My brother-in-law asked a question I’ve heard many others ask too: Why tefillin in particular? There are plenty of other practices the Lubavitcher Rebbe could have chosen to further the outreach and engagement campaign he thought was so important. Why this one?

Many of the answers have to do with protection: Tefillin have traditionally been thought to serve as a kind of amulet (the infelicitous English translation, phylacteries, comes from the Greek “phulassein,” to guard–hence, for instance, prophylactic). The Rebbe launched the “Tefillin campaign” shortly before the Six Day War in 1967, a moment when many Jews sought safety in the face of impending catastrophe. Tefillin provided a valuable spiritual response.

But I think there’s a deeper significance reflected in the first mention of tefillin, which comes in Parashat Bo. It appears at the very end of the Torah portion–which has focused exclusively on the story of the Exodus and the rituals the Israelites will engage in to remember it. Tefillin are part of that commemoration, too: “And this shall serve you as a sign on your hand and as a reminder on your forehead—in order that YHVH’s teaching may be in your mouth—that with a mighty hand YHVH freed you from Egypt” (Ex. 13:9).

There’s a powerful, basic teaching present here, one that the Hasidic tradition emphasizes and that more modern liberatory approaches do as well: The Exodus from Egypt is not only an historical event, but an ongoing reality in our lives. Every moment we are confronted with constriction–in thought, in spirit, in breath. And every moment we have the potential to leave that constriction through mindful awareness and attention. That practice is a whole-body practice: It includes the sense organs of the head, the brain, the heart (where the tefillin box of the arm is meant to rest), and out into our hands and outer limbs. In every moment, with our entire bodies, we can be leaving Egypt. The tefillin, which extend from the crown of the head to the tips of the fingers, symbolize that and even make it something we can feel and touch.

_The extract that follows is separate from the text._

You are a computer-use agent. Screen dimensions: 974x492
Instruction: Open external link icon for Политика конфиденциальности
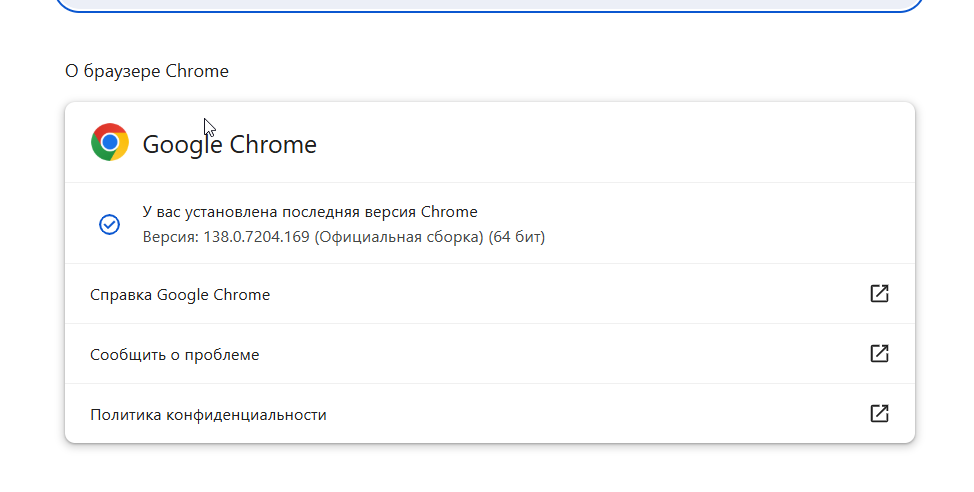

Finally, I think a reason the Rebbe wisely focused on tefillin is that, despite its ubiquity in Orthodox circles, it can feel like a strange and out of reach practice for many Jews. Yet as Chabad has made clear–and as liberal movements have likewise shown through their embrace and expansion of tefillin-wearing beyond only men–tefillin can be a powerful aid in one of the most fundamental aspects of Judaism as a mindfulness practice: that, on the most intimate, personal levels, liberation is always possible, the Divine is always available. If we can practice that, with or without our tefillin on, then we are truly leaving Egypt.